[[ Records supplied, beginning ]]

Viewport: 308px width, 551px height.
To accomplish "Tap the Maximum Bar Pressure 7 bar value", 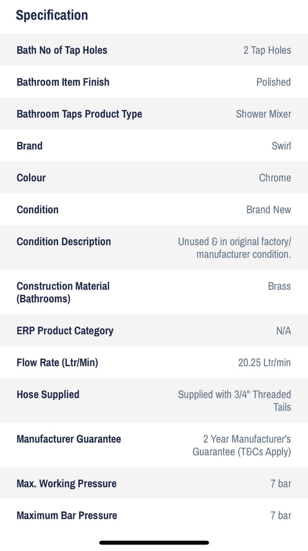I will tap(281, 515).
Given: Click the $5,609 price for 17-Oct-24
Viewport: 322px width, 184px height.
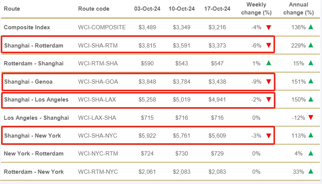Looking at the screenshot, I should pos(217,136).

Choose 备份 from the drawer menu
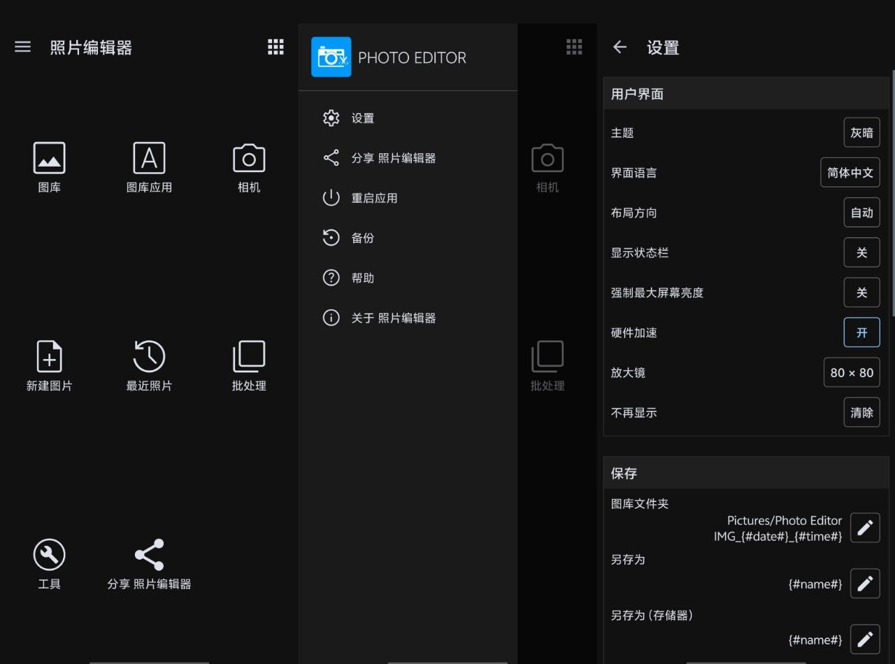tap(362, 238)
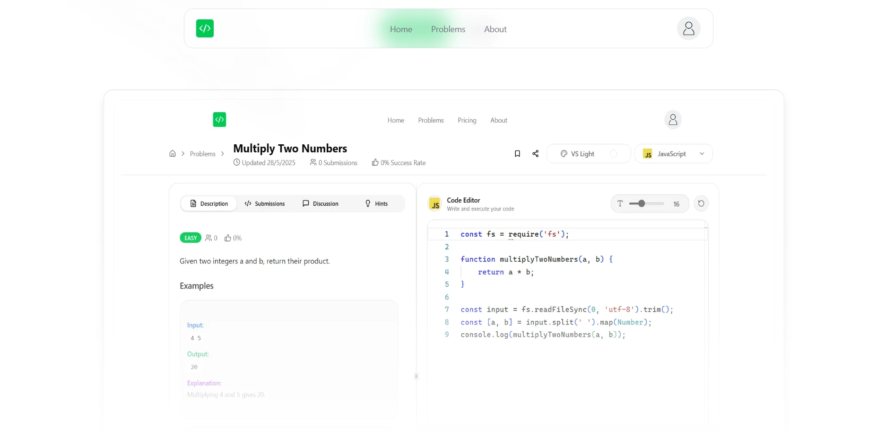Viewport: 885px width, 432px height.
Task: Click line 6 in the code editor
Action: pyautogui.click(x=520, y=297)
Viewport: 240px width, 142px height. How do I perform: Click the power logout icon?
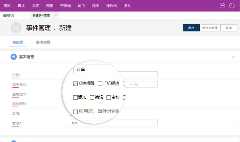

[[ Records supplied, end ]]
[[ Records supplied, beginning ]]

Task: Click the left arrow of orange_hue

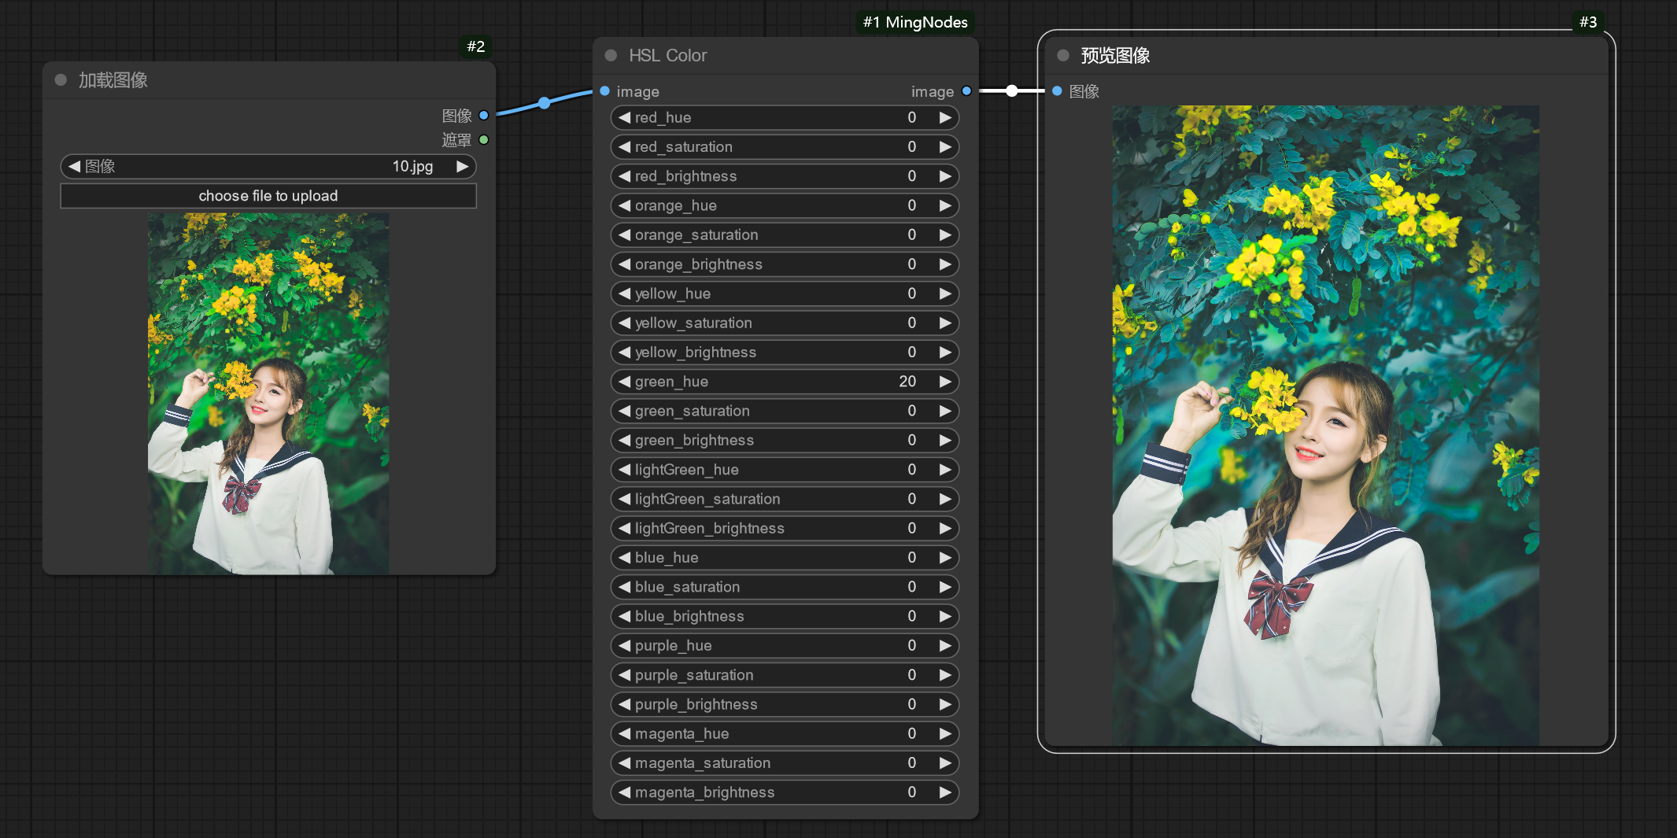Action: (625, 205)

[[ Records supplied, end ]]
[[ Records supplied, beginning ]]

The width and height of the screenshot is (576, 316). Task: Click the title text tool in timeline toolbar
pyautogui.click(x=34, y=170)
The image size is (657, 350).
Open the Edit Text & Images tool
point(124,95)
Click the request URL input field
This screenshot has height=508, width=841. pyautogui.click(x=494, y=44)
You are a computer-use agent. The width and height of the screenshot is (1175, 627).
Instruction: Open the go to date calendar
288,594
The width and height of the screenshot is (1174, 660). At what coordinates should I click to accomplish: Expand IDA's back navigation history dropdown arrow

[[ Records supplied, end ]]

* Problem to work on
Among the entries above, locate the line with "Given: Click the $5,609 price for 17-Oct-24" and the line with "Viewport: 240px width, 142px". Give those two lines and all lines between them again, exactly, leaving out the pictures.

* Answer to the exercise
Given: Click the $5,609 price for 17-Oct-24
Viewport: 322px width, 184px height.
Looking at the screenshot, I should pos(217,136).

Choose 备份 from the drawer menu
tap(362, 238)
Viewport: 885px width, 432px height.
Task: Click line 6 in the code editor
Action: pyautogui.click(x=520, y=297)
Viewport: 240px width, 142px height. How do I perform: Click the power logout icon?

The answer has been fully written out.